Offering an expanded set of services for strong security is a much harder business decision. The investment to deliver expanded security services such as two-factor authentication, log monitoring and review, file integrity monitoring, vulnerability scanning and web application firewalls requires additional expertise and ongoing support resources.
Often, it is the commitment to developing repeatable, reliable processes that truly begins to differentiate those with a thin layer of security “frosting” compared to those who are baking it in throughout the solution. This requires deliberation at the design level, rigorous testing at the implementation level, and expertise in standard frameworks that prioritize thorough change management, peer review, and often third party auditing. Strong services can take a significant investment that may not fit many it can take for a colocation provider to offer cloud computing and colocation providers’ business plans.
The benefits the client receives with managed security hosting is both direct and ongoing. For many clients, the cost to build the security skill set and bring the technology in-house is an order of magnitude higher than what they pay their hosting provider to deliver. The service provider can amortize the investment in technology, people and processes over thousands of clients, delivering a very cost effective approach to strong security.
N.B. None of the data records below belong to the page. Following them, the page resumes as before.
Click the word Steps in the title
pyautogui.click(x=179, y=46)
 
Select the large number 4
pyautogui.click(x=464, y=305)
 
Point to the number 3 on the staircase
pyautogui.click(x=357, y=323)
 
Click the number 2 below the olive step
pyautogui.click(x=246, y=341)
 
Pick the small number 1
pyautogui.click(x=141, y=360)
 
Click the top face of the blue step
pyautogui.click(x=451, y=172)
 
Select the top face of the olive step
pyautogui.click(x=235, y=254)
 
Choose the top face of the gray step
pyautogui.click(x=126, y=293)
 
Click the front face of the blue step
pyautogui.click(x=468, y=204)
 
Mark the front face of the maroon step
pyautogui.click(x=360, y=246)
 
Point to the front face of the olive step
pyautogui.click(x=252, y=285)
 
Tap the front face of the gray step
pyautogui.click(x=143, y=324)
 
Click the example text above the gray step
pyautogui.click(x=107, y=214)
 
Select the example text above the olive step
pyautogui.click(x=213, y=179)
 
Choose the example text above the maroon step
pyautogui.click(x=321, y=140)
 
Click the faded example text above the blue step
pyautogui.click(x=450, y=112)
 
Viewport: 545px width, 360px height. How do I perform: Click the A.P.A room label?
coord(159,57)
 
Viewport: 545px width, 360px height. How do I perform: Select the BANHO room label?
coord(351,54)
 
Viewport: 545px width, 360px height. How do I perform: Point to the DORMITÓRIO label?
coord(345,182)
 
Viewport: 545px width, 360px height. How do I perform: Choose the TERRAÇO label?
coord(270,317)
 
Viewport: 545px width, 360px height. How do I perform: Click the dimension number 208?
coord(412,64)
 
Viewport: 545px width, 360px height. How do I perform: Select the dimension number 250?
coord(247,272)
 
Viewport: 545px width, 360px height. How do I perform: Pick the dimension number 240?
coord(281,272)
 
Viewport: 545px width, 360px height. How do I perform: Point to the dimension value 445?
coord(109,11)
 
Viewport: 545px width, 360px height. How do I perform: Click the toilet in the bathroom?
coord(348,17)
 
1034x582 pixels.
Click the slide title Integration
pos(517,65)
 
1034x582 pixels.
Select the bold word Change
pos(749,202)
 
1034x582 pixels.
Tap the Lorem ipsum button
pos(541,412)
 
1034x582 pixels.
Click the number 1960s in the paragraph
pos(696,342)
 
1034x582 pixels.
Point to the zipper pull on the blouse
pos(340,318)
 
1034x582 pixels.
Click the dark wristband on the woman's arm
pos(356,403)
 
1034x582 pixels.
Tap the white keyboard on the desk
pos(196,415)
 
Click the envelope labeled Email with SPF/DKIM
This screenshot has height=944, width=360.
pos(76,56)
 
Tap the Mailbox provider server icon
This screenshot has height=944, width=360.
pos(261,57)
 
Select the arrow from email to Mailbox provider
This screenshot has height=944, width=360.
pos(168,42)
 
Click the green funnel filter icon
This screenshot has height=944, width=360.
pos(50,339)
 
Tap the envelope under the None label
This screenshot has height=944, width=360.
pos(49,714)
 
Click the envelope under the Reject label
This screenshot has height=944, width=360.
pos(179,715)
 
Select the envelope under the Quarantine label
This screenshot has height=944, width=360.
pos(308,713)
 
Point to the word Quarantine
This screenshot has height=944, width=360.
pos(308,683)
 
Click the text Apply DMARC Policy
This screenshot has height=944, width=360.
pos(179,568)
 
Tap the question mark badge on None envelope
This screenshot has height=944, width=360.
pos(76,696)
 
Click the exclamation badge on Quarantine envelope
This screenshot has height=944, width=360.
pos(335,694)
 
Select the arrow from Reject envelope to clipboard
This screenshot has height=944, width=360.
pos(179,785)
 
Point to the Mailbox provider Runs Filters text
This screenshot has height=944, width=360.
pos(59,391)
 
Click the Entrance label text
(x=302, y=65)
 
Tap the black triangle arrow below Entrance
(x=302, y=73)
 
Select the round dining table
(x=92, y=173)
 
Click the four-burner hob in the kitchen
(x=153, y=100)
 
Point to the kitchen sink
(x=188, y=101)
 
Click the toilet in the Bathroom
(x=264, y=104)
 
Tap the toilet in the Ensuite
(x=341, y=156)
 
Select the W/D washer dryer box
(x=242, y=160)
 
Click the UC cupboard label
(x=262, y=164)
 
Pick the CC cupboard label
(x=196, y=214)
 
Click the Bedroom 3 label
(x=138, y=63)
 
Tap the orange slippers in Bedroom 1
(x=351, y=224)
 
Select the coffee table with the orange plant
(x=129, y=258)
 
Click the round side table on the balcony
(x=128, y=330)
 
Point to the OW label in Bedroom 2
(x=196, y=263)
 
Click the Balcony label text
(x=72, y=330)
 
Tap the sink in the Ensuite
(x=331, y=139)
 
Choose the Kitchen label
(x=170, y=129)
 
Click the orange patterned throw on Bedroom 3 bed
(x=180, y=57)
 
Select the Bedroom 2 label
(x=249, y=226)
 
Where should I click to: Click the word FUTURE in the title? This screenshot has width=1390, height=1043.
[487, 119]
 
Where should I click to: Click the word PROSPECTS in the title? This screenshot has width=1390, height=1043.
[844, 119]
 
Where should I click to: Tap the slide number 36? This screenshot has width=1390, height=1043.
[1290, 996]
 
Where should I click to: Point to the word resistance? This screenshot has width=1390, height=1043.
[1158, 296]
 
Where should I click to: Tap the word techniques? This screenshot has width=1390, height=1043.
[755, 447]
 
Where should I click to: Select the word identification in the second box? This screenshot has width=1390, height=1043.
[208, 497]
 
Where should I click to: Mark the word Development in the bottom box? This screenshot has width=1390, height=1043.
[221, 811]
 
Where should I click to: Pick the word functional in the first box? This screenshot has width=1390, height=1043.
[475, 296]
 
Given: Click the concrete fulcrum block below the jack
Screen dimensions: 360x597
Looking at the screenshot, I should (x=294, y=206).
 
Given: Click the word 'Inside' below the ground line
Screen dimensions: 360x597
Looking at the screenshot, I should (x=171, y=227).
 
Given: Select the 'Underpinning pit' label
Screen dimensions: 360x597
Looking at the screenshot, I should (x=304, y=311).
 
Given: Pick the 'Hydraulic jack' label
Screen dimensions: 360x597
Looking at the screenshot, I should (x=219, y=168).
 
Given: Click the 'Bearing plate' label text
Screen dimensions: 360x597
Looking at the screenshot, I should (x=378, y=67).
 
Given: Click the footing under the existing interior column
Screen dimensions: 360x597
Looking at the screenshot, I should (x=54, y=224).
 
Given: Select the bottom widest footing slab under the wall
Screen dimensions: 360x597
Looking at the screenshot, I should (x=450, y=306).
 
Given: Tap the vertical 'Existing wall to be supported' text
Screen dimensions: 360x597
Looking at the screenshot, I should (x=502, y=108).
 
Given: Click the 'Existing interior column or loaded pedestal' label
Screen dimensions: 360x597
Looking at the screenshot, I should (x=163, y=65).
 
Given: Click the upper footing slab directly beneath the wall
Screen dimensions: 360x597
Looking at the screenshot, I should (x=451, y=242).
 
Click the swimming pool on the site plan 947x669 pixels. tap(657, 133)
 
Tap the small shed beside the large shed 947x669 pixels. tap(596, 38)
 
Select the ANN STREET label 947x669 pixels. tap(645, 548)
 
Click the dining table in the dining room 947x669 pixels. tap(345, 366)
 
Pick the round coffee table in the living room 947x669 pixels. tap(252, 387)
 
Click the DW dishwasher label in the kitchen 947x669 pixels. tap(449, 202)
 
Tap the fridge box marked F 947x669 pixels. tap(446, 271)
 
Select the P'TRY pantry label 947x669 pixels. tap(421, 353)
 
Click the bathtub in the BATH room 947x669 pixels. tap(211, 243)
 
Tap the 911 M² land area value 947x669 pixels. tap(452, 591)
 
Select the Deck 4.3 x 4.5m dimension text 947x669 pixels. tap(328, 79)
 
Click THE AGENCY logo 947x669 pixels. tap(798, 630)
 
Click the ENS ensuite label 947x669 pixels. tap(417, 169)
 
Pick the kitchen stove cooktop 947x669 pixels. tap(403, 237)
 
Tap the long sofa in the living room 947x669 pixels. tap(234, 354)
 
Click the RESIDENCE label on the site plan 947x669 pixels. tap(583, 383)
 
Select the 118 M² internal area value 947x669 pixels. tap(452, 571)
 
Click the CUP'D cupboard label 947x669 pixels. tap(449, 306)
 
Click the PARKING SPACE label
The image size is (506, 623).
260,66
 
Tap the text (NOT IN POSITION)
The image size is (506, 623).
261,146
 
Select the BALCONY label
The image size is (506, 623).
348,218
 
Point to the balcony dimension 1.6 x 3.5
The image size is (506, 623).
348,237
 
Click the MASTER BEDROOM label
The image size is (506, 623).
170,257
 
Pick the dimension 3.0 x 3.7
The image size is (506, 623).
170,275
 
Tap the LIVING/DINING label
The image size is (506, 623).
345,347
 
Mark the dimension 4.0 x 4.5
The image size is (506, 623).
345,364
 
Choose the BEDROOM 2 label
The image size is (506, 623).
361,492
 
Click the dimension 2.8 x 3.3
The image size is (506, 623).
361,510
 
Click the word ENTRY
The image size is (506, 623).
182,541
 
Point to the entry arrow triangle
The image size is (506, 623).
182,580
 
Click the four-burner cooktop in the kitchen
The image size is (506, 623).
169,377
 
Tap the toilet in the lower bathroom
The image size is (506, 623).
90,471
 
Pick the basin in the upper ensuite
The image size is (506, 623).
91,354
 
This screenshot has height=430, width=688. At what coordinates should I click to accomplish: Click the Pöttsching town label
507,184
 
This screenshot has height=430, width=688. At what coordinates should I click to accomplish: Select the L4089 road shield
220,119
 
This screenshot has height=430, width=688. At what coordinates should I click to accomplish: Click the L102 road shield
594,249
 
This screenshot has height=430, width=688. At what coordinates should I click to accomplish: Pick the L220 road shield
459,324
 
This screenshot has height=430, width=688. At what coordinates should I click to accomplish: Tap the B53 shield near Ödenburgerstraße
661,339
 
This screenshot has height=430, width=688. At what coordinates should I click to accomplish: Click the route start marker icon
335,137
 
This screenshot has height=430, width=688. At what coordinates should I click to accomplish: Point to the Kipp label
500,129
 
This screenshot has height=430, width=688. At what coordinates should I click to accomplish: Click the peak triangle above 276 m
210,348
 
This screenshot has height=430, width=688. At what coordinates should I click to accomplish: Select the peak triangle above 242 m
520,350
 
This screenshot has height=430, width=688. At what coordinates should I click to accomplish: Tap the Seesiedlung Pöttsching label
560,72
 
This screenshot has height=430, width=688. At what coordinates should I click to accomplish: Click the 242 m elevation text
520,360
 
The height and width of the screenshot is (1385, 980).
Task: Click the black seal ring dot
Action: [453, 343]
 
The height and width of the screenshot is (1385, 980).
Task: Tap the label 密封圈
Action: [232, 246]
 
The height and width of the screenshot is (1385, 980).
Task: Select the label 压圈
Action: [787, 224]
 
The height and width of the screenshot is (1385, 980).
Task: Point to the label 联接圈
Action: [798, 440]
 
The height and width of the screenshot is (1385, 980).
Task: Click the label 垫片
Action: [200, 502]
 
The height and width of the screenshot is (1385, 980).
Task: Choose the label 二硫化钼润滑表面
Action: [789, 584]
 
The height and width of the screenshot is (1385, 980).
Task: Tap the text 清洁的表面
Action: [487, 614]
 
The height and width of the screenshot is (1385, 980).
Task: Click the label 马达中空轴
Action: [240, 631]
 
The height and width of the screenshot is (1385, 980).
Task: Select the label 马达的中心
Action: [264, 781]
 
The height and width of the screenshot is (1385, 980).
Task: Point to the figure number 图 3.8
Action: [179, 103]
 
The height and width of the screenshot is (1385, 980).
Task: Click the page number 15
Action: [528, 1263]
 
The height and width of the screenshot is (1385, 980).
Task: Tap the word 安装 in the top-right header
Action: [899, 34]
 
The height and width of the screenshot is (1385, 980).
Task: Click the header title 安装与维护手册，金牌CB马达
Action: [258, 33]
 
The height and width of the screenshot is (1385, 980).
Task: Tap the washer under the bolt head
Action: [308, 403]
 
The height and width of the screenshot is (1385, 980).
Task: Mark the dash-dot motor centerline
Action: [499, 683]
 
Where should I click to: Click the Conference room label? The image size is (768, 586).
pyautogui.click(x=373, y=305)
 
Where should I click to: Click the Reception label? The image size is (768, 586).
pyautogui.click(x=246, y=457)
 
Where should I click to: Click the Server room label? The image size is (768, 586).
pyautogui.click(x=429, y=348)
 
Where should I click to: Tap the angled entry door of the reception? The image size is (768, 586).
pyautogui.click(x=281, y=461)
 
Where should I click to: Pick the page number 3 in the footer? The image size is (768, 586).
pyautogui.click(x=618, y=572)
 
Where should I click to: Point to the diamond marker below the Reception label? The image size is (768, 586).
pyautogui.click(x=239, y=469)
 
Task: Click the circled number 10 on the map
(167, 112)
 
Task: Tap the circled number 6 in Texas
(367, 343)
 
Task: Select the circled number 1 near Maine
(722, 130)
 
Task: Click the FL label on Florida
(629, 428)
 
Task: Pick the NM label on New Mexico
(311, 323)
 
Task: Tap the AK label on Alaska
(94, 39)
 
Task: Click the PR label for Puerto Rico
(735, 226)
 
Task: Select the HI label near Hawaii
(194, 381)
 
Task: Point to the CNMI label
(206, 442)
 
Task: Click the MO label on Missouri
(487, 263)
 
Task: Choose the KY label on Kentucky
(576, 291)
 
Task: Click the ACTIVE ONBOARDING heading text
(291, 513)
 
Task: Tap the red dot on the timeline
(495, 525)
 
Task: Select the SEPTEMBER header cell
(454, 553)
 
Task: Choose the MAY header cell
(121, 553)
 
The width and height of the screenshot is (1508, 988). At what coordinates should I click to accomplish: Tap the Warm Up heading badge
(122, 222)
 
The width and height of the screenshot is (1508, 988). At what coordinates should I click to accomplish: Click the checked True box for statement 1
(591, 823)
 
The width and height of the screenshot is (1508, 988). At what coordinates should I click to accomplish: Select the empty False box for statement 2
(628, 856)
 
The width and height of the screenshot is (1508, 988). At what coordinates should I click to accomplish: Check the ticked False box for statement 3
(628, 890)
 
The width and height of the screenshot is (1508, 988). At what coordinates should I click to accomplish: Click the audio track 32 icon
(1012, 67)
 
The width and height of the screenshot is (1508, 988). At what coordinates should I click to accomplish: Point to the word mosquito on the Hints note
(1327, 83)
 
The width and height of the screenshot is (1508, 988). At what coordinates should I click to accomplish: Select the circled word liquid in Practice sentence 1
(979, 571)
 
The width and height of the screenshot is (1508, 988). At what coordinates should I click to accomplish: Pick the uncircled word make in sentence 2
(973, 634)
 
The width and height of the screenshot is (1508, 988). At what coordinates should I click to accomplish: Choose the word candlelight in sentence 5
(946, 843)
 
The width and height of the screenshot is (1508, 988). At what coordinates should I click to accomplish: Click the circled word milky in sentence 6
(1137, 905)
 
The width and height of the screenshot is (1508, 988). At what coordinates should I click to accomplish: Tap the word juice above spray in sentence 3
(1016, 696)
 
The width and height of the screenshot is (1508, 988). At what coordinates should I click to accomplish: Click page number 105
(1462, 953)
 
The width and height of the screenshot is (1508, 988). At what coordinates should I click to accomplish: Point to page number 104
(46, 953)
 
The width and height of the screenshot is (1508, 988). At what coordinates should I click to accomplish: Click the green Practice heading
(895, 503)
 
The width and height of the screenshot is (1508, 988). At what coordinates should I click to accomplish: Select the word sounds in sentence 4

For example, at Online Tech, we chose to implement a full PCI-DSS (Payment Card Industry – Data Security Standard) security suite based on the mid-market, security conscious market we serve. PCI-DSS requires one of the most comprehensive, prescriptive security suites of all of the compliance audits that we support, so we decided to base our security offering around these security requirements. We offer the PCI-DSS security suite as part of the PCI Compliant Cloud offering, but all of the security services can be added to environments even if they don’t have to protect cardholder data.
There are a number of managed services that data center operators can offer as win-win services for their clients. Services that the service provider can deliver more cost effectively than the clients can purchase or hire out themselves because service providers can deliver these services repeatedly and reliably across thousands of servers.
Backup and security are examples of two of the managed services that we see a high uptake from our client base, but with very different investment profiles. Of course, the managed services a data center operator provides needs to match the client base that a company is serving and be competitive in the market.
I’m sure we’ll be talking more about this at the IMN panel later this month.